Viivi Luik es una de las autoras más importantes y reconocidas de la literatura estonia contemporánea. Su trayectoria literaria comenzó a mediados de los años sesenta, cuando publicó sus poemas en la conocida revista literaria estonia Looming, cuando tenía dieciocho. Su novela más conocida, La séptima primavera de la paz (obra traducida al español) se publicó en 1985 y fue un gran éxito desde su publicación. Se trata de una maravillosa historia sobre la generación de la posguerra durante la ocupación en Estonia. Otra obra destacada es El teatro de sombras, que refleja las experiencias vitales de la escritora durante su estancia en Roma. En este texto describe encuentros memorables con personas que conoció y se presentaron en su vida por diversas razones. Por otra parte, los ensayos de la autora también son extraordinarios. En 2024, la editorial Ilmamaa publicó los ensayos titulados Pühaduse purunemine (Rompiendo con lo santo) en su serie Eesti mõttelugu (Historias del pensamiento estonio).
Aún permanece vívido en mi mente un fragmento del texto, la parte en la que el escultor Lion le explica a su modelo que, cuando un artista crea una escultura en piedra, tiene la difícil tarea de crear la escultura en materia muerta a partir de un cuerpo vivo, y es ahí donde su sombra debe cobrar vida. Entonces, hay tres elementos: el cuerpo que está vivo, la piedra sin vida y la sombra que cobrará vida una vez que la piedra adopte la forma deseada del cuerpo, y esa es la magia que el artista debe lograr. Esa es la meta final de un artista. Mientras leía esta novela entrañable, algo me hizo recordar el estilo narrativo de Jon Fosse, el escritor noruego que escribió Septología. Su novela está escrita en siete partes y cuenta la historia de un pintor ermitaño que vive en los fiordos. Para él un cuadro no está terminado sino hasta que deja de ver en su cabeza las imágenes de lo que debe pintar. Pinta para liberarse de esas imágenes. Para saber si un cuadro es bueno, en términos artísticos, hay que ser capaz de notar, de hallar una cierta luz, una especie de oscuridad brillante, una luz invisible que habla en silencio y que dice la verdad, es decir, cuando la imagen pintada cobra vida, al igual que para Lion, cuando las sombras de sus esculturas cobran vida. Esa es precisamente, supongo, la esencia de la creación de la belleza en el arte: dar vida a algo que no la tiene.

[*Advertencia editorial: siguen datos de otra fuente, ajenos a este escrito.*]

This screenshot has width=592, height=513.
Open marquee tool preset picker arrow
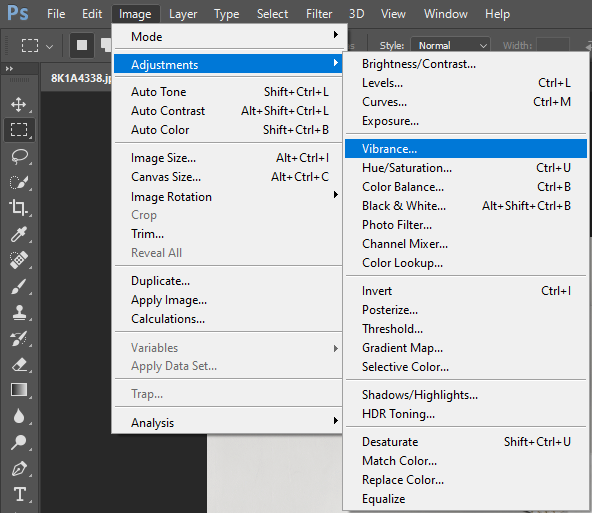tap(49, 47)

Los temas principales de la narración giran en torno a la búsqueda del sentido de la vida y la identidad en un mundo de opresión, el deseo de recuperar la libertad, la fuerza de la memoria y las raíces y la apreciación de la belleza en todas sus formas. Todas estas son temáticas universales, eternas y relevantes para la naturaleza humana. La belleza de la historia es una novela corta sobre lo frágil que es la vida, lo difícil que es encontrar la libertad en el arte para los artistas bajo un régimen político opresor y sobre cómo la belleza persiste a pesar de todo.
A veces, el poder evocador de las descripciones vívidas se transforma en algo nostálgico, algo olvidado, tal vez, y aunque mi pasado personal o el de mi pueblo no tiene nada que ver con el de V. Luik, ni con el pasado de los países bálticos, de alguna manera esta novela me hizo sentir que nosotros, los latinoamericanos, y los estonios compartimos tragedias históricas en las que fue posible vislumbrar lo terrible, pero también lo bello; ese pasado que algunas personas decidieron ignorar, otras prefirieron olvidar, pero también el pasado que otras quisieron recordar con belleza aterradora. Concluyo este texto, citando las palabras del escritor estadounidense Paul Auster: «Un libro no acabará con la guerra ni alimentará a cien personas, pero puede alimentar las mentes y, a veces, transformarlas».